El futuro del carro eléctrico en la capital es promisorio, pero su masificación se hará de manera paulatina y puede tardar un poco más de cuatro años, debido a factores como la infraestructura y las políticas públicas que regulen su uso. En la ciudad, Codensa le apuesta al desarrollo de esta alternativa por medio de acuerdos con diferentes empresas automotrices.

Ayer rodaron en la capital los dos primeros modelos de vehículos eléctricos de Renault en América, como resultado de un convenio con Endesa a través de Codensa en Bogotá. El objetivo es analizar el comportamiento de los carros y recopilar el mayor número de datos sobre su viabilidad en un futuro no muy lejano.

Para Sofasa-Renault, éste es un primer paso, como lo dijo Luis Fernando Peláez Gamboa, presidente director general (e): “Vamos a comenzar las pruebas de validación. Nuestro objetivo es poder traer 250 unidades para 2012, pero para cumplir necesitamos el apoyo del Gobierno, pues no queremos que este proyecto se quede en una exhibición, sino que trascienda”.

Precisamente el Gobierno y la administración local son decisivos para el desarrollo masivo de los vehículos eléctricos, pues, como señala José Stalin Rojas, coordinador del Observatorio de Logística, Movilidad y Territorio de la Universidad Nacional, “hay un vacío normativo en cuanto al uso de estos autos y se necesitan políticas públicas e inversión en infraestructura para las estaciones de recarga de energía”.

Esta opción de movilidad se está implementando en otros países del mundo, como España e Italia, porque disminuye la contaminación y es menos costoso en términos de mantenimiento. David Felipe Acosta, gerente de Codensa, señala que la recarga eléctrica es un 70% más económica que la de combustibles como la gasolina: “Para un recorrido de 60 kilómetros, un automóvil eléctrico requiere una carga energética de 21,6 kW, que costarían $7.600, mientras que para realizar este mismo trayecto con un carro con motor de combustión se necesitan cerca de $27.000, teniendo en cuenta el precio actual del galón de gasolina, que es de $8.400”.

En cuanto a la reducción de la contaminación, estos vehículos constituyen una opción para la movilidad sostenible de la capital. De acuerdo con Acosta, son modelos que no generan emisiones contaminantes de CO2 y su motor no produce ruido, aspectos relevantes para mejorar la salud de los ciudadanos.

“Con este primer paso estamos contribuyendo de manera real con opciones que ayuden a combatir los efectos del cambio climático y disminuir la producción de material particulado, que tiene un impacto directo sobre la salud pública”, resaltó Lucio Rubio Díaz, presidente de Endesa en Colombia.

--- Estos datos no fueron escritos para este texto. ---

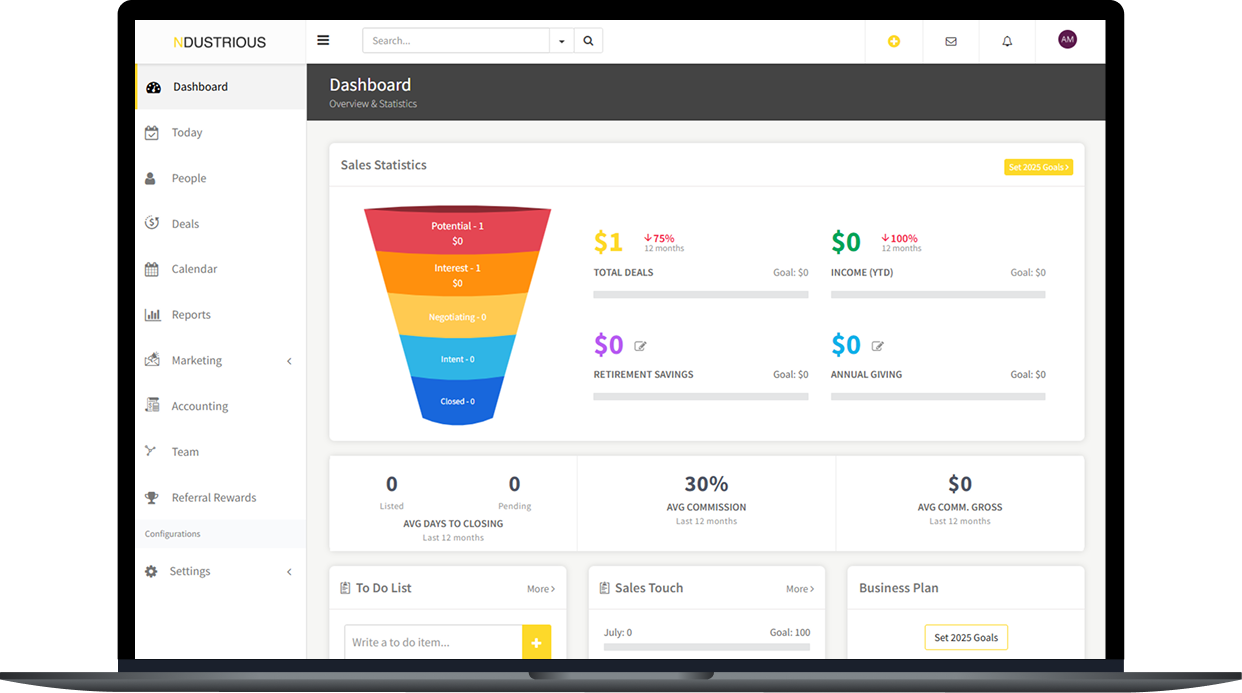Click the yellow plus add icon

[893, 41]
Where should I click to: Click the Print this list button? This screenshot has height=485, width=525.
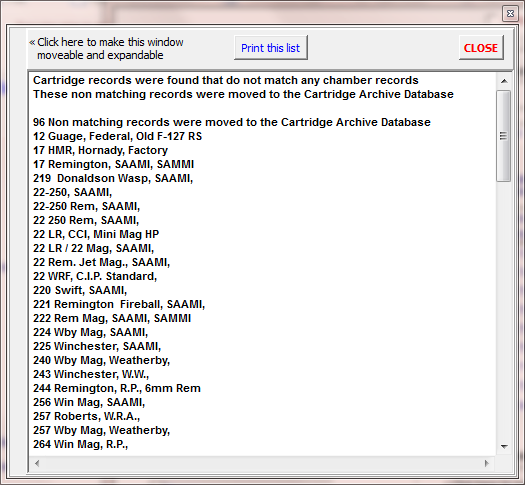pos(271,48)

Endesa se comprometió a desarrollar la infraestructura que asegure todas las condiciones técnicas para la flota piloto y avanzar en la instalación de los puntos de recarga. En Bogotá, Codensa desarrolla aplicaciones del sistema de autos eléctricos con empresas e industrias. Por su parte, el ministro de Minas y Energía, Mauricio Cárdenas, propuso ayer al alcalde electo, Gustavo Petro, no imponer pico y placa a los carros eléctricos como incentivo para que “entren con paso firme en Colombia”.

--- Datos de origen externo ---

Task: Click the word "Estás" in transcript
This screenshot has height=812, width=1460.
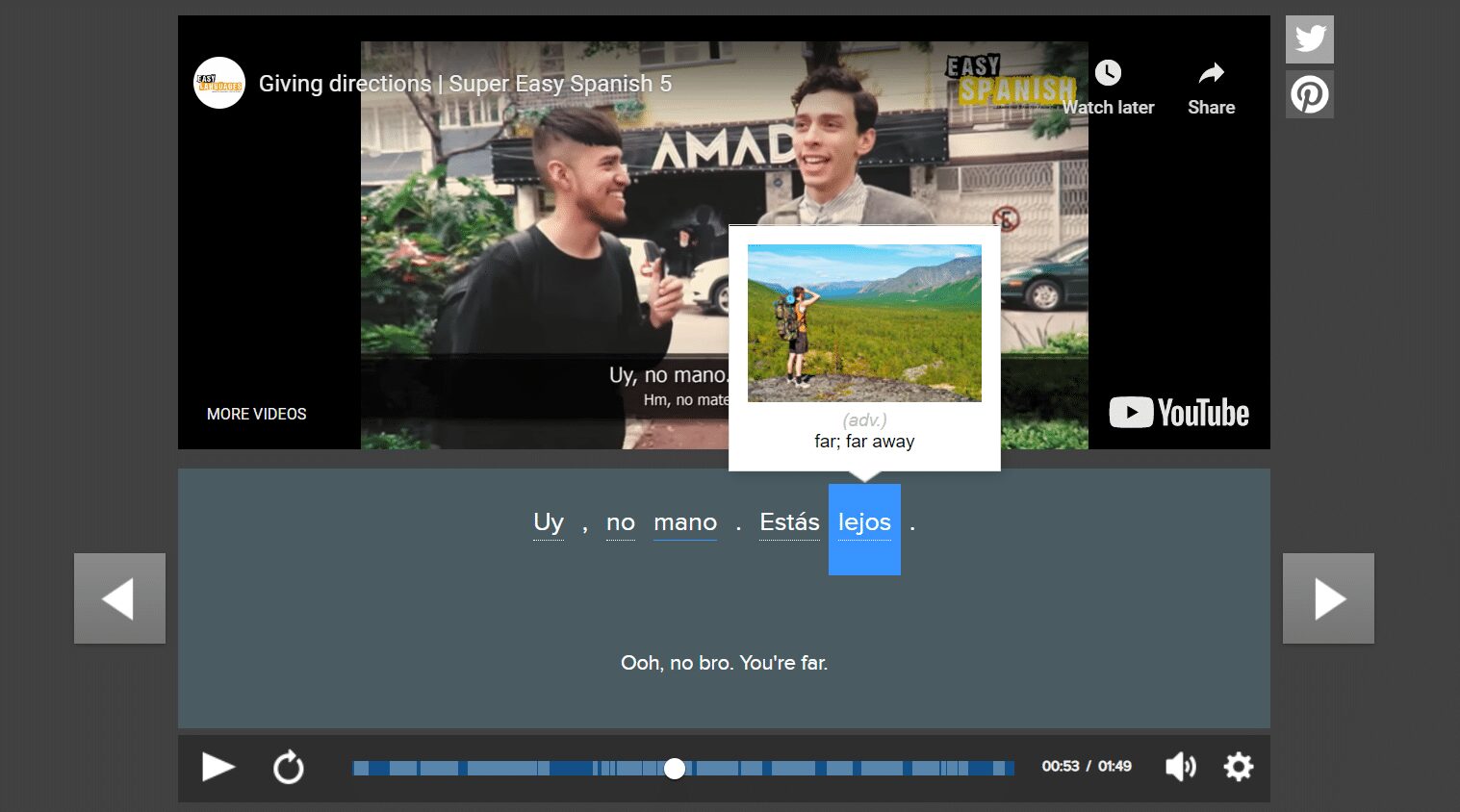Action: [x=789, y=522]
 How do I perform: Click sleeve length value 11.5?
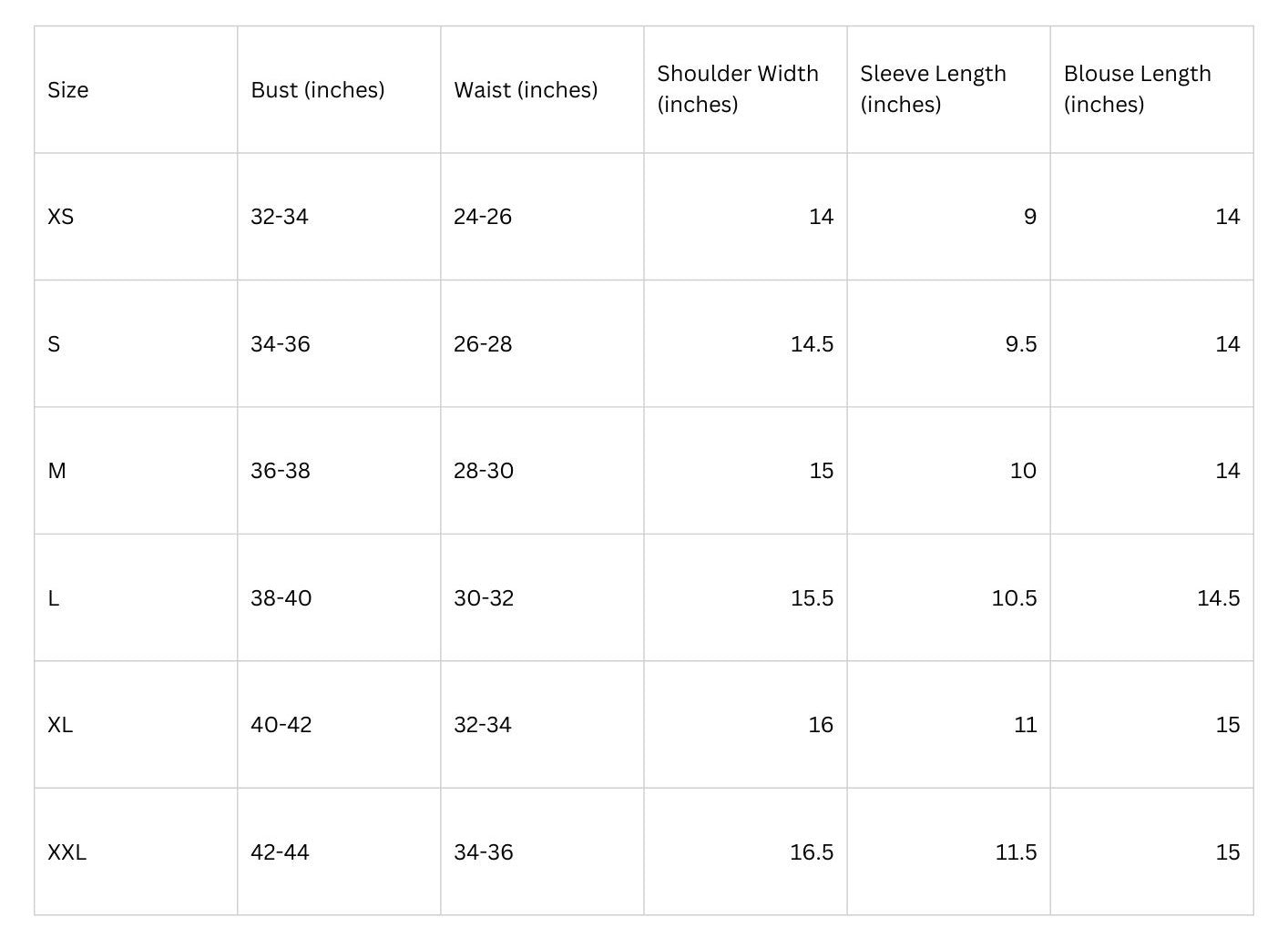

Pero es claro que para seguir adelante se necesitan políticas concretas por parte del Gobierno que tiendan a favorecer e incentivar el uso de este tipo de vehículo, que por su tecnología es más costoso que los tradicionales. Hasta el momento, para estos carros, existen tan sólo 161 cupos, con cero arancel, algo tímido para este tipo de proyectos.